How the dark legacy of Gamergate is still shaping our poisoned political environment

Five years have passed since the Gamergate controversy, which took the online culture wars to another level. Gamergate had a major impact not only technologically, but also, politically. And the many ways in which Gamergate left a lasting impression on politics and the internet are the subject of several interrelated New York Times articles published in mid-August.
Gamergate started in August 2014, when the ex-boyfriend of video game designer Zoe Quinn posted a lengthy online rant attacking her. That rant went viral and, as Charlie Warzel recalls in one of the Times articles, sparked a whole series of events and “spiraled into an online culture war” that ended up “ensnaring female gaming critics like Anita Sarkeesian and other designers like Brianna Wu who would suffer months of relentless abuse on and offline.”
With Gamergate, Warzel explains, the far right went into overdrive — inventing fake online accounts and hounding critics relentlessly. It was with Gamergate, according to Warzel, that the alt-right truly perfected the art of harassing and trolling opponents. Fake hashtags like #EndFathersDay and #WhitesCantBeRaped were falsely attributed to feminists in order to discredit feminists.
Whitney Phillips, an assistant professor at Syracuse University, told Warzel, “The energy and ideology of this movement weren’t new, but Gamergate was when the movement evolved and the monster grew a voice box. All the anger, all the toxicity and fear of being replaced by a culture more focused on social justice — it all came together in a spectacularly awful way.”
Gamergate, Warzel notes, helped far-right media figures like Steve Bannon and Milo Yiannopoulos grow in prominence. Warzel recalls that Bannon, who was chairman of Breitbart News at the time, “saw Gamergate as an opportunity to ignite a dormant, Internet-native audience toward a focused and familiar cause: that feminism and social justice had spiraled out of control…. Breitbart’s coverage elevated Gamergate across a growing far-right media ecosystem.”
That “far-right media ecosystem,” as Warzel describes it, is alive and well in 2019.
“Today, five years later,” Warzel asserts, “the elements of Gamergate are frighteningly familiar: hundreds of thousands of hashtag-swarming tweets, armies of fake Twitter accounts, hoaxes and disinformation percolating in murky chat rooms and message boards before spreading to a confused mainstream media, advertiser boycotts.”

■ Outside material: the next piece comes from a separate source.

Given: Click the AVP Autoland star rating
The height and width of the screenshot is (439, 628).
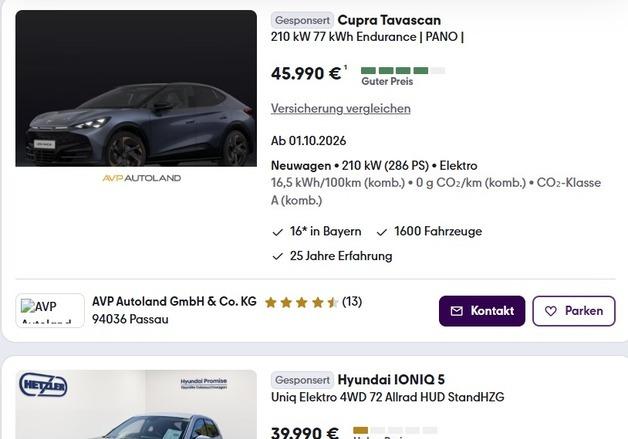Looking at the screenshot, I should [x=301, y=302].
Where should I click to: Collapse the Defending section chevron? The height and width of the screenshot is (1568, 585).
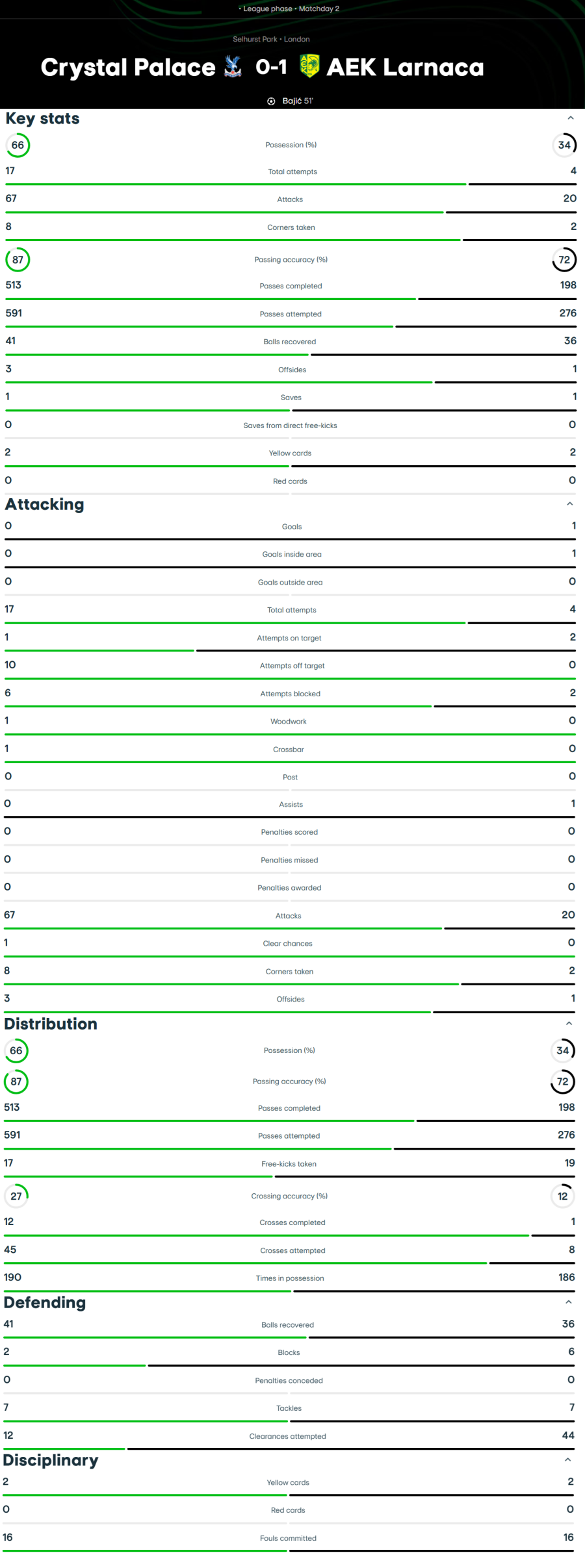[569, 1302]
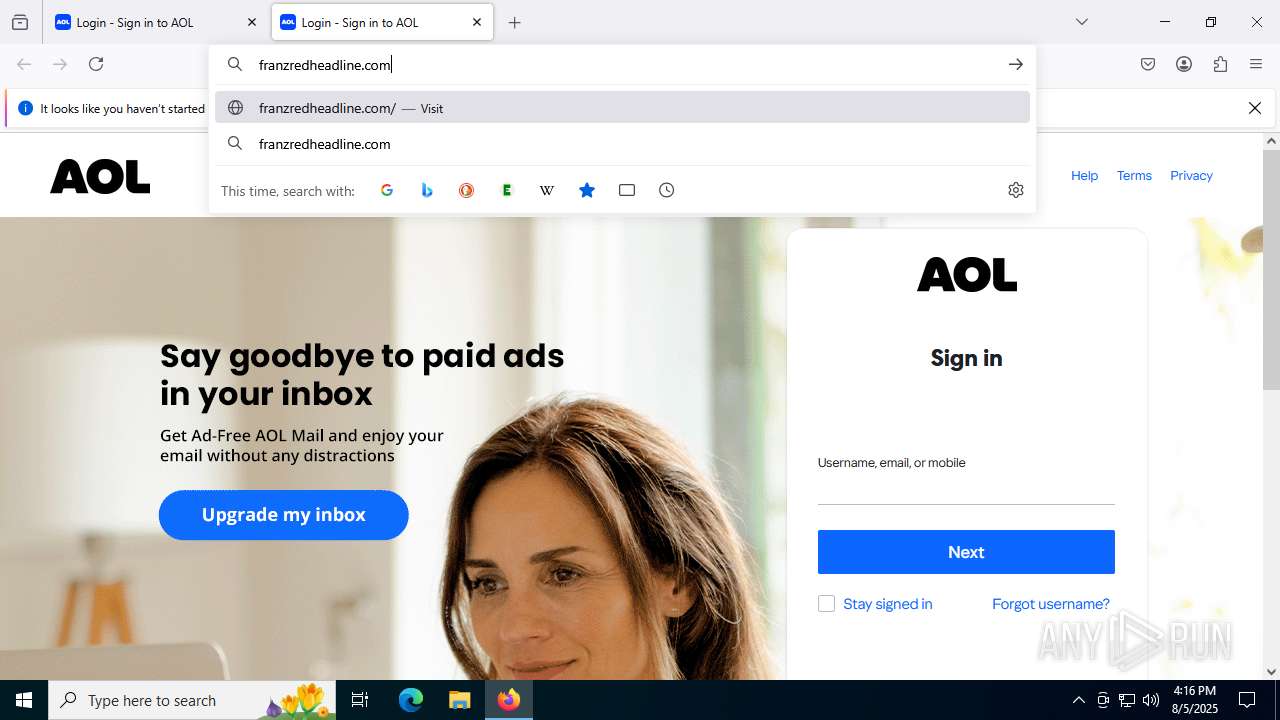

Warzel adds that in 2019, Gamergate’s impact is “evident in the way foreign actors use bot accounts to manipulate public sentiment and in the way President Trump uses Twitter to rally his supporters around corporations” as well as in “shady crowdfunding campaigns” for a U.S./Mexico border wall.
Wu, in a separate Gamergate-related article in the Times’ series, recalls becoming “a primary target of Gamergate” — including rape threats and death threats.
“Gamergate gave birth to a new kind of celebrity troll: men who made money and built their careers by destroying women’s reputations,” Wu observes. “It poisoned our politics and our society. Attacks on journalists, disinformation campaigns, the online radicalization of young men — these are depressingly familiar symptoms of our current dysfunction.”
In a third article, feminist Joan Donovan describes a precursor to Gamergate: a movement in which trolls from the far-right 4Chan “infiltrated the #solidarityisforwhitewomen movement on Twitter” and set out to promote divisions between African-American and white feminists online by creating “fake accounts that mimicked the style and language of black feminists.”
However, Donovan recalls, “The trolls overplayed their hand: these overly simplified interpretations of black feminism were laughable to those whose culture they were impersonating, and the only group that seemed to truly believe it was Fox News. Black feminists identified hundreds of fake accounts.”
A fourth article in the series, written by the Times’ opinion writer Sarah Jeong, draws a parallel between Gamergate and the type of abuse, death threats and severe harassment that Dr. Christine Blasey Ford suffered after alleging that Supreme Court Justice Brett Kavanaugh tried to rape her at a party in 1982.
“In 2019,” Jeong writes, “the bizarre mix of conspiracy theory, Internet harassment and the rallying cry against ‘social justice warriors’ and ‘political correctness’ is all too familiar. By the time Christine Blasey Ford’s family was forced to flee their home because of death threats — spurred on by viral lies on Facebook — the pattern was well established.”
Jeong notes that she requested an interview with Ford for her article, but Ford’s attorney, Debra Katz, “told me that whenever her client appears in the news, the harassment flares up again.” And similarly, Jeong points out, Quinn “still lives like a fugitive” five years after Gamergate because of all the threats and harassment she has experienced.”